[[ Provided data, beginning ]]
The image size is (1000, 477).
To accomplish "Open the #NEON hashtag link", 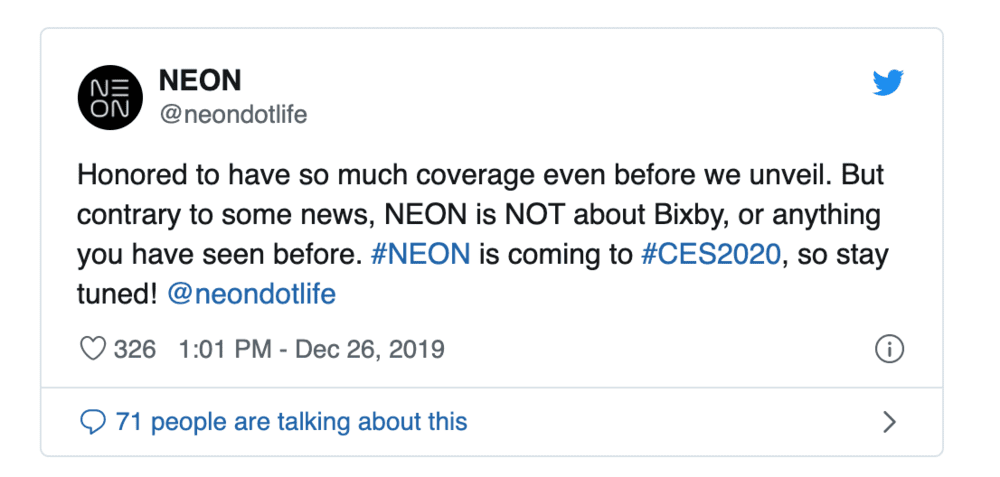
[[ Provided data, end ]]
[[ Provided data, beginning ]]
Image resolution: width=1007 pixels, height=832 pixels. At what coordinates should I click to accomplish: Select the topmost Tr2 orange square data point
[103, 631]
[[ Provided data, end ]]
[[ Provided data, beginning ]]
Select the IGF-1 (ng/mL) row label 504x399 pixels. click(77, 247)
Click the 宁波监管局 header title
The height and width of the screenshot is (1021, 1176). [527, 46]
[[ Provided data, end ]]
§ Exercise instructions
In the listing above, find the line with "The image size is (1000, 477)." and the line with "the #NEON hashtag". Copy both of them and every line between, exactly, but not the pictures.

§ Answer to the problem
The image size is (1000, 477).
To accomplish "Open the #NEON hashtag link", 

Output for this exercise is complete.